Après quelques séances dominicales de rock, Patrick et Eric, son meilleur ami de l’époque, également guitariste, décident de monter un groupe ensemble. Peu après, les deux acolytes sont rejoints par Marie, au départ chanteuse puis, très vite, placée derrière la batterie.

Le groupe de teens joue pour la première fois devant un public en 1975, à la fête de leur lycée. Ce jour là, l’esprit « Velvet » envahit les couloirs du bahut Saint-Exupéry de Lyon. Curieux, je demande donc des détails. Patrick me répond: : « On a fait quelque chose de très « Lou Reedsien », d’ailleurs on a quasiment repris que des titres du Velvet pendant le concert. C’était notre manière à nous de retranscrire le Rock décadent, et du coup, ça a été un choc pour nos professeurs qui ne nous connaissaient pas de cette manière. »

Effectivement, les profs ont du avoir un choc en voyant cette bande d’adolescents qu’ils croyaient «sans relief » arborer des coupes courtes à la Edwige, assorties aux ongles peints en noir… Il faut dire que sous Giscard, le style « Factory » était peu courant chez les adolescents gaulois… « Le personnage qui s’est révélé sur scène était à l’opposé de celui qui j’étais dans la vie quotidienne » résume-t-il.

Une question me traversait l’esprit :

–       «  Patrick, comment pouvais-tu être au courant de ce qui se faisait aux USA à cette époque là ? 
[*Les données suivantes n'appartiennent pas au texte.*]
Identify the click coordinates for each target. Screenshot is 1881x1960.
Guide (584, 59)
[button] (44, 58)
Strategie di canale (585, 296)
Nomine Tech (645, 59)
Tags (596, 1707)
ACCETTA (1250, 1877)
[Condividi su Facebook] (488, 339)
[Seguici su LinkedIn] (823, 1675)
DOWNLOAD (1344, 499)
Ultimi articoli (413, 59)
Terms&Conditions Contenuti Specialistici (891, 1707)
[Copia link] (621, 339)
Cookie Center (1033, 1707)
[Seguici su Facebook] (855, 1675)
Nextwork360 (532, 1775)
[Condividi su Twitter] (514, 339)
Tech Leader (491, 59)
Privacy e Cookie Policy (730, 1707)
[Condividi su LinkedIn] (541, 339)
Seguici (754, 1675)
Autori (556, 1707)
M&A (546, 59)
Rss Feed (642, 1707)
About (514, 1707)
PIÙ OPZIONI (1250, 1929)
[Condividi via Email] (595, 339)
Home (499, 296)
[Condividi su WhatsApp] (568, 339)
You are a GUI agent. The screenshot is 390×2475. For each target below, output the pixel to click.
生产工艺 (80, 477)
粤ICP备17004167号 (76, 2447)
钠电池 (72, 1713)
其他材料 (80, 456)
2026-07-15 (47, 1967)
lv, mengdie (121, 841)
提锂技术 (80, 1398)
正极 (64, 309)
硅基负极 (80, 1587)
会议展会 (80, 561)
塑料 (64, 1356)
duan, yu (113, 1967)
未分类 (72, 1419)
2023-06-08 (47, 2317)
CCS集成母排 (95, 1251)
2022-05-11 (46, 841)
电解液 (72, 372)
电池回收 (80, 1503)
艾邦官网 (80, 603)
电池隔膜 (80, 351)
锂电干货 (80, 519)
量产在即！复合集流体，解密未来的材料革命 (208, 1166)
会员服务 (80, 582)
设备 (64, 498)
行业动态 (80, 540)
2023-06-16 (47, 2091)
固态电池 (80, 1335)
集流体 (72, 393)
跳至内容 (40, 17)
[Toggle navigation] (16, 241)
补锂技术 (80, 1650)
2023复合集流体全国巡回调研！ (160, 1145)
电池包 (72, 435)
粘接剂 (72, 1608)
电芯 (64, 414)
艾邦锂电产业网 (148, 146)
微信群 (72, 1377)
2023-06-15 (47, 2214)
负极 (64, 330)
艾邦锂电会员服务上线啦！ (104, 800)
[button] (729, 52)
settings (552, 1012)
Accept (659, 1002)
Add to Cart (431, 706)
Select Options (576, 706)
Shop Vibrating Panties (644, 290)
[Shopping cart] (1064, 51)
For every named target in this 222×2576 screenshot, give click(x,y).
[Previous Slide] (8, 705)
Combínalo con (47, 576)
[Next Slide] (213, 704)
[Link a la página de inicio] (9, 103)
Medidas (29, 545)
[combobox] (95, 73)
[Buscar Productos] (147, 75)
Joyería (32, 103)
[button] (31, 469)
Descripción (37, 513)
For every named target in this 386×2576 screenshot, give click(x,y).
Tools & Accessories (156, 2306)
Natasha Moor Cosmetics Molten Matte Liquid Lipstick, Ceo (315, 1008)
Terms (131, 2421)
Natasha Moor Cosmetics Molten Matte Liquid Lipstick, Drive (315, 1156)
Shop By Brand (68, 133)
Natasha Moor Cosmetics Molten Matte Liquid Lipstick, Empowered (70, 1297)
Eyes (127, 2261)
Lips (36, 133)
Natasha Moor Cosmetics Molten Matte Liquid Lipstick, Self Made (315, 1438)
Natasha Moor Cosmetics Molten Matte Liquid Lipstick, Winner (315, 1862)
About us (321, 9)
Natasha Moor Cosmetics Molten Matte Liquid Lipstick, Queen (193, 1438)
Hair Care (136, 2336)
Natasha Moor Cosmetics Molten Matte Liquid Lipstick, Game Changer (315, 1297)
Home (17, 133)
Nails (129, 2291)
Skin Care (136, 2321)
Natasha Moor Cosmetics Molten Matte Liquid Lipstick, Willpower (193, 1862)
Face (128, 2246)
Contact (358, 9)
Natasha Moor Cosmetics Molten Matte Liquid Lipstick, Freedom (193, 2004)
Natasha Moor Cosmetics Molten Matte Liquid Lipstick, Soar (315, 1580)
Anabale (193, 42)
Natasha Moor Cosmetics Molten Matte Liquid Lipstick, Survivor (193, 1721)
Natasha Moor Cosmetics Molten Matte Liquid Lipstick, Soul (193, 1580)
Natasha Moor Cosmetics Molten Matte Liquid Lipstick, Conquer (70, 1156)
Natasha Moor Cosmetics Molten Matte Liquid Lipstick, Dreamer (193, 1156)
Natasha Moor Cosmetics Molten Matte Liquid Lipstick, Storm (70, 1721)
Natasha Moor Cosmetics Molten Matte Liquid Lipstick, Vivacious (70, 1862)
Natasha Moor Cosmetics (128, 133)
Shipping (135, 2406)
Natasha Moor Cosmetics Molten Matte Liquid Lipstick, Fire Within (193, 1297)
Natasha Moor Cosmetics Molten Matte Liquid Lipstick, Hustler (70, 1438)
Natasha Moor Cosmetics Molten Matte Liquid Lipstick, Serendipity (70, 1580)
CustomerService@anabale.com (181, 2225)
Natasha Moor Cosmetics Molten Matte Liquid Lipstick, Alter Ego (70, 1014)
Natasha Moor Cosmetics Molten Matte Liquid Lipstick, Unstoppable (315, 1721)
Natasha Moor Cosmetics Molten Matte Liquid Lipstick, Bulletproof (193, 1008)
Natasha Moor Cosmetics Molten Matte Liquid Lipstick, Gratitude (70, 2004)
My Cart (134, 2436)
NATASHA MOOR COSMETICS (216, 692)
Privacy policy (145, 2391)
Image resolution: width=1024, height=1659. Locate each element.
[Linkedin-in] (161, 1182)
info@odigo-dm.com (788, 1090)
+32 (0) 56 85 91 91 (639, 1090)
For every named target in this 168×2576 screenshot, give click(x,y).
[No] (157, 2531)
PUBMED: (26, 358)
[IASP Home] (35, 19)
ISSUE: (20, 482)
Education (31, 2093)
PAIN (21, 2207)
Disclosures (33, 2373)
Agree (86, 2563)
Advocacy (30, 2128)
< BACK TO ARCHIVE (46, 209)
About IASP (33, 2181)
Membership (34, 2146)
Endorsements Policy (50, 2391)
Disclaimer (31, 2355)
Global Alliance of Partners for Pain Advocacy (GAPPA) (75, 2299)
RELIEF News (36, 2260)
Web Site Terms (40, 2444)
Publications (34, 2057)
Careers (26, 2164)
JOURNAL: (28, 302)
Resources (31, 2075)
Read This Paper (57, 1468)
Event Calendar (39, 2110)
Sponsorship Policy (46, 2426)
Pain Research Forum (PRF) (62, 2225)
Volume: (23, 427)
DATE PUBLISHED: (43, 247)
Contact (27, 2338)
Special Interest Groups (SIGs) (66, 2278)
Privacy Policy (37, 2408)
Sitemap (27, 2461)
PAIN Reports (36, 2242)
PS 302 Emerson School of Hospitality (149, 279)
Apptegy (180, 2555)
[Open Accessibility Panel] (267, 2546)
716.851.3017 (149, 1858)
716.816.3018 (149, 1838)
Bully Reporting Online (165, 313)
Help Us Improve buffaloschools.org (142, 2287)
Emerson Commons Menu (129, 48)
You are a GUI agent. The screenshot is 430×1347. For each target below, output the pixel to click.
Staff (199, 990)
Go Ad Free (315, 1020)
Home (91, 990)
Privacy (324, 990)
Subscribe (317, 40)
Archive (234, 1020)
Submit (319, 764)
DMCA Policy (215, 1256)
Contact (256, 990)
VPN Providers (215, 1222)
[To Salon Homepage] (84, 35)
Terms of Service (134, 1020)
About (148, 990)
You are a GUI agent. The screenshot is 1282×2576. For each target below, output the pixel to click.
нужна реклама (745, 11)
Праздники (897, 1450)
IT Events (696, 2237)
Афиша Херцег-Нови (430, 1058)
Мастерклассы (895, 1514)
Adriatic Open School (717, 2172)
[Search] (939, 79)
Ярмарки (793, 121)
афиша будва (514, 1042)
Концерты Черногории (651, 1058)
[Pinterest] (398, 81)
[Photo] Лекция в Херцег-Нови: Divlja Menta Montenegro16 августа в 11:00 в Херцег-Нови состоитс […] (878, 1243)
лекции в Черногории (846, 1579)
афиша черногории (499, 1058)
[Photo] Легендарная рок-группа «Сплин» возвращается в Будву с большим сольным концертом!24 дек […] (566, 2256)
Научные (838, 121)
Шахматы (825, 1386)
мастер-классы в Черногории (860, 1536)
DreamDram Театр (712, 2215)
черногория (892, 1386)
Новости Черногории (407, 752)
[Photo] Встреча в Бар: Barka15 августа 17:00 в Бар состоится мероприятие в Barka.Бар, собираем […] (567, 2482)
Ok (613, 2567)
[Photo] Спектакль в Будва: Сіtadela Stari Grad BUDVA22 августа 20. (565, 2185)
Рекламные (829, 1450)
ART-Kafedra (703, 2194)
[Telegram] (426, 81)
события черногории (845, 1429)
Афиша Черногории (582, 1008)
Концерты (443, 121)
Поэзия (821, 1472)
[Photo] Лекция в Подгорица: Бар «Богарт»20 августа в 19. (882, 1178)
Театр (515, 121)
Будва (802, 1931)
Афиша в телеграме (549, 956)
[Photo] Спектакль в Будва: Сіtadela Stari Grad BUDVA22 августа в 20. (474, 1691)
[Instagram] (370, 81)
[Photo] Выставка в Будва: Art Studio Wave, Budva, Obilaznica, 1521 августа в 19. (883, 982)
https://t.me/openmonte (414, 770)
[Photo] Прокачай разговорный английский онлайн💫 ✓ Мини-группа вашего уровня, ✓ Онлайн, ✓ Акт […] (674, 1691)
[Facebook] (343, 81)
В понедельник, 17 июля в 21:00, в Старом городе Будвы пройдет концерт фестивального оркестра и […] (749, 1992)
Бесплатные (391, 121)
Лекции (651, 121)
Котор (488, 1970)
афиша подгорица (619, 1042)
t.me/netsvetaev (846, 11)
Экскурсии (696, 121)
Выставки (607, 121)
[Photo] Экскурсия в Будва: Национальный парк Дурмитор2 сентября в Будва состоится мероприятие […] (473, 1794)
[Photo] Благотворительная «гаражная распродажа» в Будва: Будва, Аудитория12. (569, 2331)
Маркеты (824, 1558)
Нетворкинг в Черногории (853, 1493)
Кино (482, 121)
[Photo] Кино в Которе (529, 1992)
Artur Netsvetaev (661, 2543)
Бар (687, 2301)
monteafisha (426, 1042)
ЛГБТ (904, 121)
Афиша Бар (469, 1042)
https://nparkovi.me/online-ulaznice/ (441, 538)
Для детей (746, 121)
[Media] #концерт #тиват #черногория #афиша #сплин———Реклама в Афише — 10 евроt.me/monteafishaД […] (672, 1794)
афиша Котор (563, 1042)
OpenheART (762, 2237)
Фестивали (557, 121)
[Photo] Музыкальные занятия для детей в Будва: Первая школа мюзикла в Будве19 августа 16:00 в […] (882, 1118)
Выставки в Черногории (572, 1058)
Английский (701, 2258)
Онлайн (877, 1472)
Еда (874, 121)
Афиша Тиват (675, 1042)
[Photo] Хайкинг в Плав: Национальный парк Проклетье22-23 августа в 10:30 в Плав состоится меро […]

–        Je lisais beaucoup les auteurs de la Beat Generation. Burroughs, Selby, et plus tard John Fante. Et puis, le cut-up de Brion Gysin me fascinait. »

Pas de doute, le kid était novö, jusqu’au bout des ongles !

Rapidement, emportés par la vague punk, Marie et ses amis rencontrent le succès. Avec une certaine dose de culot, les Ovnis du lycée Saint-Ex. s’envolent : « La plupart des formations punk de l’époque n’étaient pas composées de grands musiciens, on avait donc absolument pas honte de jouer avant des groupes qui n’étaient pas vraiment plus expérimentés que nous. »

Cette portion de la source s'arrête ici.